Using complex programs, criminals selling identities can automatically trawl corporate "About Us" web pages, and marry up biographical information with email address formats to produce bespoke lists of contact details for executives of a certain level in a given geography or industry sector.

But the hardest attacks to defend against are not financially motivated. The most common targets are IP-rich industries, such as in financial services, defence and aerospace, and it can be impossible to spot the problem until a rival comes up with an uncannily similar product, or a developing world government suddenly has better warplanes. "These are the scariest problems because they are very difficult to notice, and can go undetected for years," said Mr Schipka.

Such approaches are highly sophisticated, and very expensive. One major aerospace group found out that an apparently innocent Microsoft Word document, sent to a single executive, contained a piece of malware that came to life if the host computer ran a specific engineering calculation programme. Once launched, it stole very specific, highly technical information that could be used for designing new rockets, which was then sent to an anonymous "drop" address.

"It was difficult to tell who paid for the attack, but the type of information stolen suggests it would have been worth hundreds of thousands of dollars," Mr Schipka said. "No individual would be interested in that kind of data, because they couldn't do anything with it."

For law enforcers, the problem is how to fight crimes that are diverse, technical, sometimes undetectable, often unreported, and conducted by loose affiliates from multiple jurisdictions all over the world.

Last week's arrest of 11 people alleged to have participated in the theft of 100 million credit card details highlights the difficulty: charges are being brought against two Chinese, three Americans, three Ukrainians, an Estonian, a Belarussian and one suspect known only by his online moniker, Delpiero.

Shadow economy: Just like the real world

* Malware is the software that drives all types of cyber attack, from high level espionage to basic theft. Off-the-shelf malware can cost from $50 (£26) to $3,500, depending on the sophistication of its targeting, what kind of information it can grab, and what kind of security it can circumvent. You can also buy a service to monitor anti-virus developments and tweak your malware accordingly – charging $25 to $60 per month – or a premium service to make it undetectable.

* The next step is finding targets. A basic list of unqualified email addresses costs about 1/10th of a cent per address; a complete identity, including UK national insurance number, could set you back by $5 a piece. For a tailored solution – corporate executives within a certain geography or industry sector – expect to pay bespoke prices.

* The next step is to send the program out, using a "botnet" of thousands of innocent computers hijacked by hackers. Services can be bought piecemeal, costing about $10 for a million mails. Or the botnet can be rented and used for spamming, hacking, denial of service attacks, or anything else you might have in mind. One hour of a reasonable-sized network of 8,000 to 10,000 computers costs about $200.

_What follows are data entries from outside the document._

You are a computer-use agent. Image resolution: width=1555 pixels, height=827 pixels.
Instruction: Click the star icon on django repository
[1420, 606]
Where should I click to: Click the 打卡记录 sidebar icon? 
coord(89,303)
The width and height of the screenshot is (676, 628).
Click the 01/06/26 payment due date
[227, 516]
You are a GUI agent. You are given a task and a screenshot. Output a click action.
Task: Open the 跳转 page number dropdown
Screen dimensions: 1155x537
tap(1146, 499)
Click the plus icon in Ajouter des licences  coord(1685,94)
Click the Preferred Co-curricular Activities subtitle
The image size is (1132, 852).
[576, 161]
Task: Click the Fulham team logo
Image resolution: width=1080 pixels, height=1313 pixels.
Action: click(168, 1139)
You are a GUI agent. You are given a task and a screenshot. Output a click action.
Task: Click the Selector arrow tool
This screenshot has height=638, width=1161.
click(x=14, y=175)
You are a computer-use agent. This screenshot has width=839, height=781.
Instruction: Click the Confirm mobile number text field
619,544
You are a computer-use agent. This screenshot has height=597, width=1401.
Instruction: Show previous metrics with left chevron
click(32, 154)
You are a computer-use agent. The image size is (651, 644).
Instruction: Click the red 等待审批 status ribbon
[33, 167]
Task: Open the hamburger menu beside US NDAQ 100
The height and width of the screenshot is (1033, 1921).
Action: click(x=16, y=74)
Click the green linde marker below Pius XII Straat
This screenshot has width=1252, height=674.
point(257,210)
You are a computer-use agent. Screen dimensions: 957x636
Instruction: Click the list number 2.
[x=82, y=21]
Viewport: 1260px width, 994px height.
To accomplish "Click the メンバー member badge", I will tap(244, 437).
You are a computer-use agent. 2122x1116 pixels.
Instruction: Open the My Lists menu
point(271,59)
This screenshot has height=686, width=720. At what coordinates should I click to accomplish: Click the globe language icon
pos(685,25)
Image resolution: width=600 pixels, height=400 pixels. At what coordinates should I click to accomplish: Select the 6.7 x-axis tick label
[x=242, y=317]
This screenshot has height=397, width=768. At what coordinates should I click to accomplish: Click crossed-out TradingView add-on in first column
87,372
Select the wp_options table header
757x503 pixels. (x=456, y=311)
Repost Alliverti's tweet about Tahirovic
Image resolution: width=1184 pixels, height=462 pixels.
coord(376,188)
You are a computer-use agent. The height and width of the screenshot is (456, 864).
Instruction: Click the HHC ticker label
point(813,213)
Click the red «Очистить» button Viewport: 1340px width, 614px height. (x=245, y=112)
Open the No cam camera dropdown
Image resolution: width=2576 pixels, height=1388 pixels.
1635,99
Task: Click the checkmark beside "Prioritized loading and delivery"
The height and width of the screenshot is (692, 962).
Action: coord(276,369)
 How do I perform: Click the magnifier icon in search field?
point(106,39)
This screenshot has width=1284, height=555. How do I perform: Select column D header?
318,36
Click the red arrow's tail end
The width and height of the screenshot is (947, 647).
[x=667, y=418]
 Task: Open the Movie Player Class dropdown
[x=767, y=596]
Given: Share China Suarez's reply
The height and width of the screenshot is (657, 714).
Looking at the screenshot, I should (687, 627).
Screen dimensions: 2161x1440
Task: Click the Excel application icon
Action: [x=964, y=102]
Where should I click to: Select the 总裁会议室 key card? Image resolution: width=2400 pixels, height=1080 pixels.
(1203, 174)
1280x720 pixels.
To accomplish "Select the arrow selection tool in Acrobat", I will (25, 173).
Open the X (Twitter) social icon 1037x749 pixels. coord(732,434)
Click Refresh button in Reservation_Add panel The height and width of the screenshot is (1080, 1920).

* The most common aim is theft of credit card details. A successful attack might yield 100,000 numbers within a week. You can then either exploit them yourself, or sell the list on an online forum for 2 per cent to 5 per cent of the remaining balances. If the average card on your list has remaining credit of $1,000, each set of details is worth around $25 – bringing in $2m.

* A good way to convert the card numbers to cash is to buy commodity goods, often electronics, online and arrange delivery to a "drop" address. A minor hireling, who may or may not be criminally complicit, receives the parcel and takes it elsewhere, often to a railway station locker. The final link is the person that collects from all the drops and sells the goods for, perhaps, 70 per cent of their value – typically just over half the resale value, the rest reverting to you.

* In case you are concerned about being ripped off buying your malware or selling your credit card list, there are also guarantee services. For between 2 and 5 per cent of the transaction value, the third party will hold both goods and payment in escrow pending verification.